Morning Market Brief 3-27-2020

Summary and Price Action Rundown

Global risk assets are retracing a portion of their three-day rally this morning as investors continue to await passage of the pandemic relief bill through the House of Representatives, while pondering the efficacy of even this forceful fiscal support amid a continued rise in Covid-19 infection rates. S&P 500 futures indicate a 1.9% loss at the open, which would partly retrace its three-day rally of 17.6%, which brought year-to-date downside to 18.6% and its decline from mid-February’s record high to 22.3%. The acute market volatility of the past few weeks has eased amid a confluence of supportive factors, including more aggressive Fed/global central bank accommodation, expectations of massive US fiscal stimulus, and hopes for decelerating contagion figures in Italy and New York (though recent new infection figures are less encouraging). Traders are also citing quarter-end rebalancing by large institutional investors as underpinning demand for US stocks over the past three days. EU and Asian equities were mixed overnight. EU sovereign bonds are choppy after yesterday’s rally, while Treasury yields continue to head lower, with the 10-year yield at 0.76%. The dollar is pausing its retreat from multi-year highs. Oil prices remain under pressure, with Brent crude around $26.

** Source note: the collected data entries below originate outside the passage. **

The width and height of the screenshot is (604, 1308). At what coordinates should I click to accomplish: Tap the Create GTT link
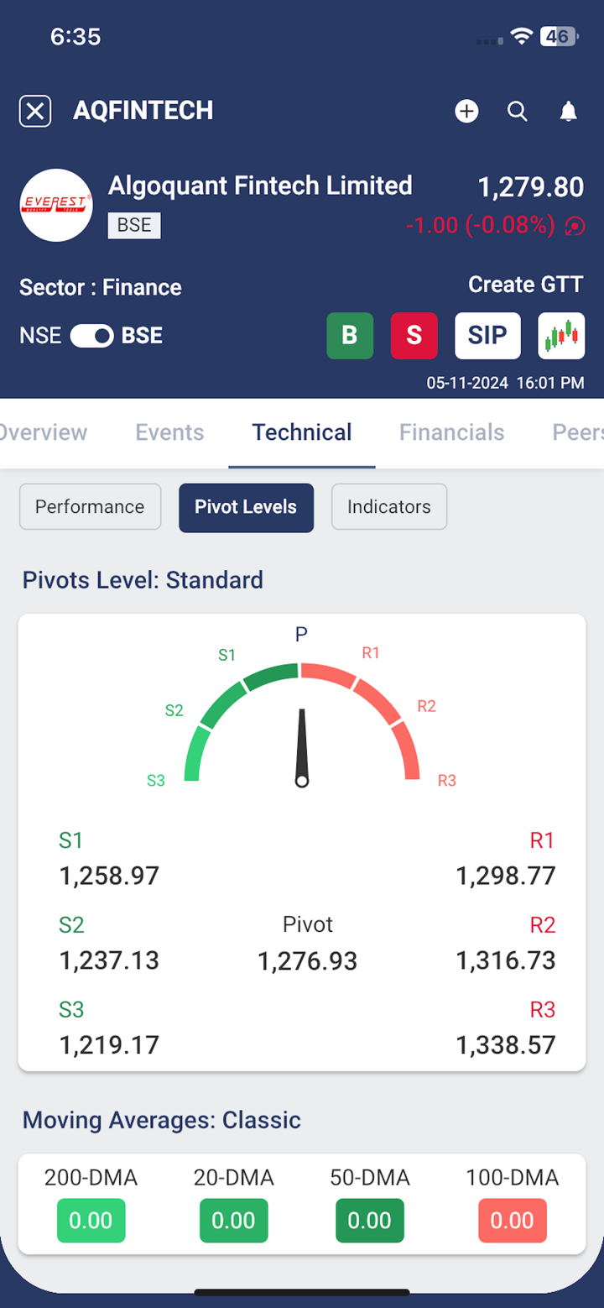[525, 285]
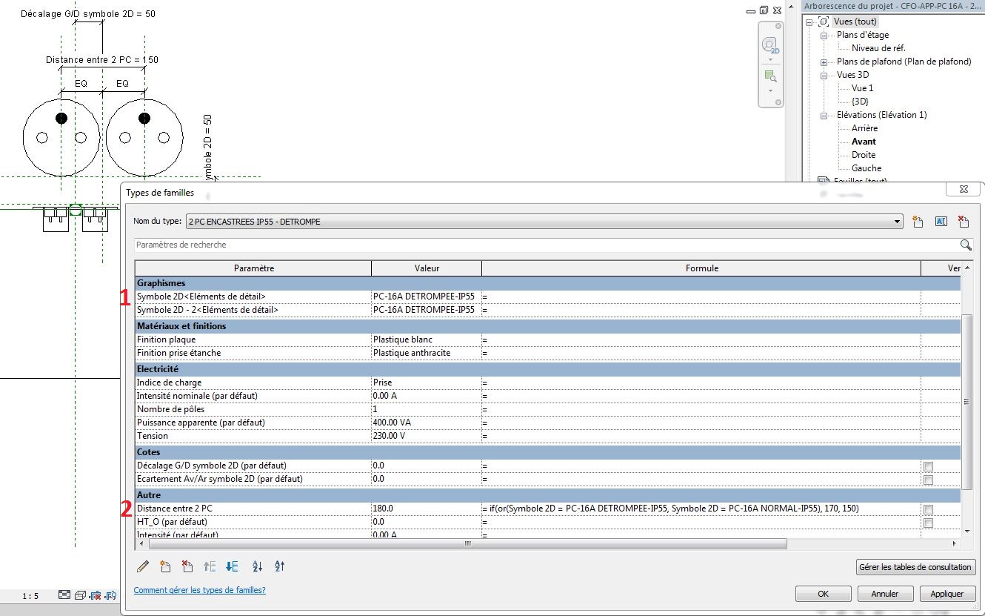This screenshot has height=616, width=985.
Task: Open the Gauche elevation view
Action: point(866,168)
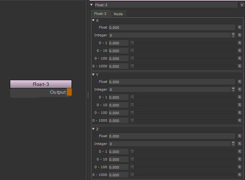This screenshot has width=245, height=180.
Task: Collapse the Y parameter group
Action: coord(93,75)
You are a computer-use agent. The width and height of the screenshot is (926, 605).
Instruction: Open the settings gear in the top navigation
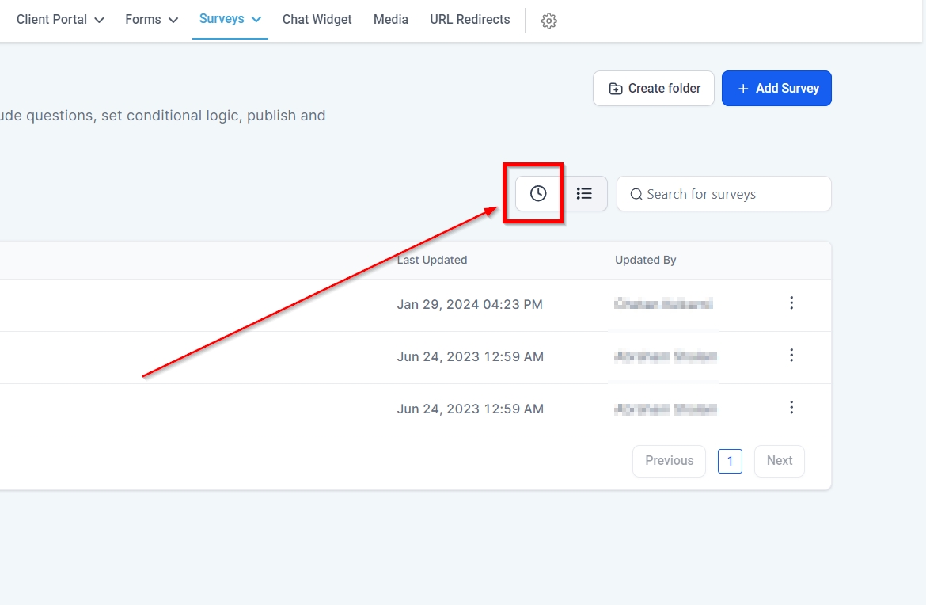click(548, 21)
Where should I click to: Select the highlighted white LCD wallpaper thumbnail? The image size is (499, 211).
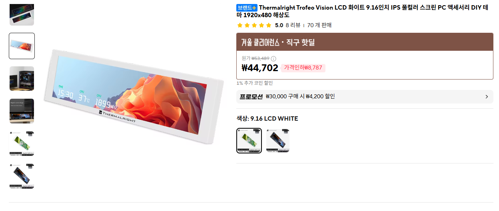click(x=22, y=46)
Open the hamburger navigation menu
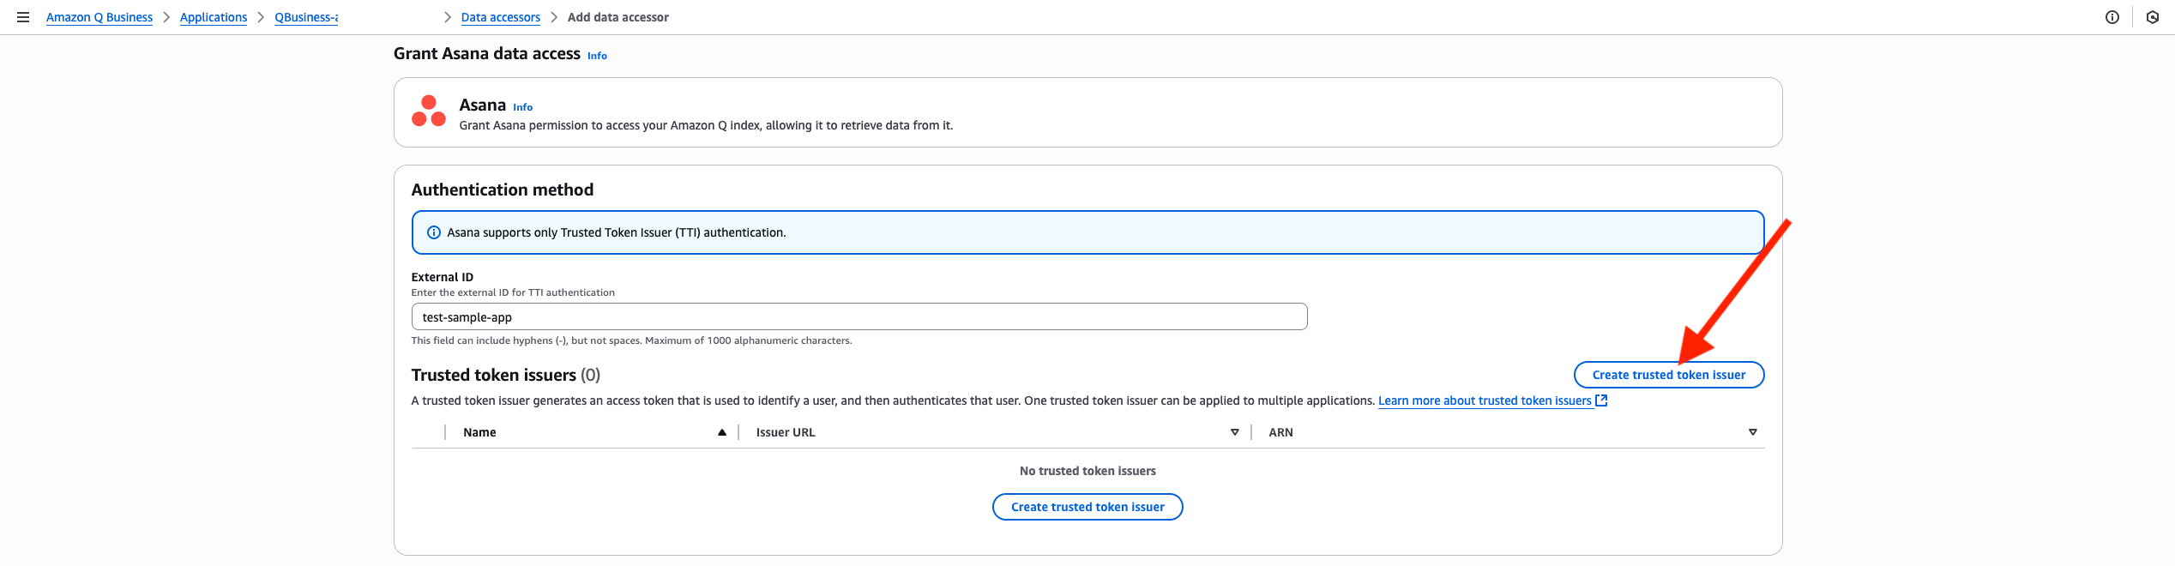 [x=23, y=17]
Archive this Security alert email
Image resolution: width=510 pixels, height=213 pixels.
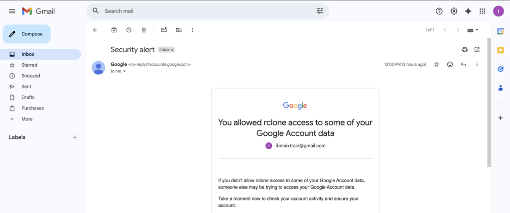[x=114, y=30]
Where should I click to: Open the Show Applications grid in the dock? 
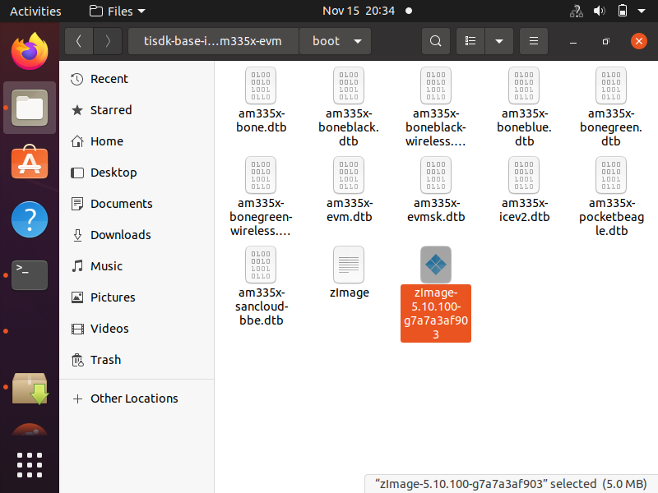(x=30, y=465)
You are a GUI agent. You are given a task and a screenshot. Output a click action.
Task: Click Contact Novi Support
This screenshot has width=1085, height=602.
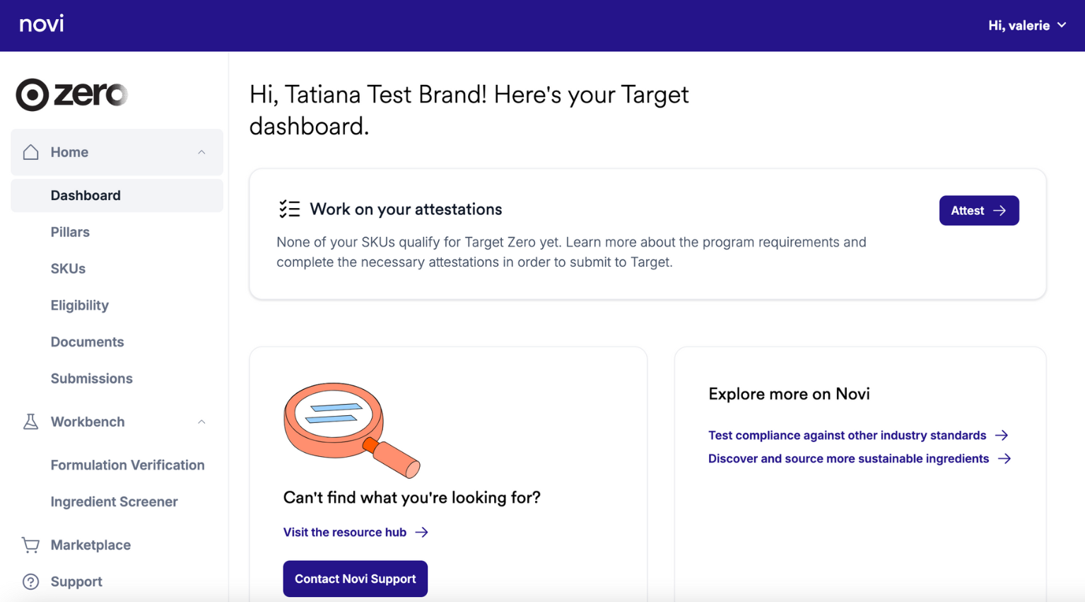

Congress Readies Massive US Fiscal Support as Investors Shift Their Focus to Execution

With the House set to pass the phase three coronavirus relief bill today or tomorrow, analysts continue to debate the degree to which this major US fiscal firepower can cushion the impact of the pandemic. Earlier this week, the Senate managed to pass the phase three relief bill (CARES Act) with unanimous consent and the House is poised to approve it over the coming day or two. The bill totals $2.2 trillion and includes direct support for households ($301 billion), expanded unemployment insurance ($250 billion), credit support to companies to backstop lending facilities by the Federal Reserve ($500 billion), concessionary loans to small businesses ($367 billion), money for hospitals and healthcare providers ($130 billion), emergency education and infrastructure finance ($55 billion), and agriculture assistance ($48 billion). The bill grants greater flexibility to banks in lending to small businesses as well as forbearance for holders of federally-backed mortgages through year-end in cases of pandemic-related financial hardship. The timeline for disbursement of the relief assistance varies widely across the many segments and analysts are pondering the ability of different levels of government to translate the budget allocations into actual expenditures. On one hand, Secretary Mnuchin indicated that direct deposits can be implemented for many individuals within weeks, whereas some businesses will not receive relief for months until they adjust for reduced payroll taxes. Congressional leadership on both sides have informed their members that up to two more fiscal packages may be needed during the coming weeks of this pandemic.
Investors Digest an Unprecedented Rise in US Unemployment Claims

Early data for March is revealing a dramatic economic deterioration around the globe, and yesterday morning’s release of last week’s new US unemployment filings showed a stunning increase. A record 3.28 million people registered for unemployment benefits in the week of March 15th, surging from the 282,000 registering the week prior. This figure was not only a new historical peak but a multiple of previous highs in weekly seasonally adjusted unemployment surges such as in 1982 (695,000) and 2009 (665,000). This ends a decade of sustained job growth that saw US employers having added jobs for a consecutive 113 months. Due to the scope of the coronavirus impact, Congress is considering expanding unemployment benefits to contract workers and self-employed persons. It remains to be seen whether this spike in unemployment and subsequent response will resemble the 1980s surge and relatively quick recovery or the more drawn out jobless trends of 2008-09 and the 1930’s. Not all sectors are evenly hit; retail is seeking at least 500,000 new workers as demand exceeds production capacities. Next week’s data will provide more insight on the economic fallout (more below).

Additional Themes

Powell Reassures on Stimulus – Federal Reserve Chair Powell alluded to additional measures available to the Fed in providing targeted credit “where it should be offered but is not” in his remarks yesterday morning on the Today Show, stating that “we’re not going to run out of ammunition.” He noted the US economy “may well be in a recession” but suggested that there should be “a good rebound on the other side of that.”

Looking Ahead – Next week brings some additional key datapoints on how the pandemic and the accompanying public health responses are impacting the economy. March nonfarm payroll data, due next Friday, is forecast to be one of the worst readings on record, while more global purchasing managers’ indexes (PMIs) for March are expected to reflect deepening contractions. Meanwhile, analysts await a decision from President Trump regarding his administration’s position on restarting portions of the economy amid questions about his authority to do so.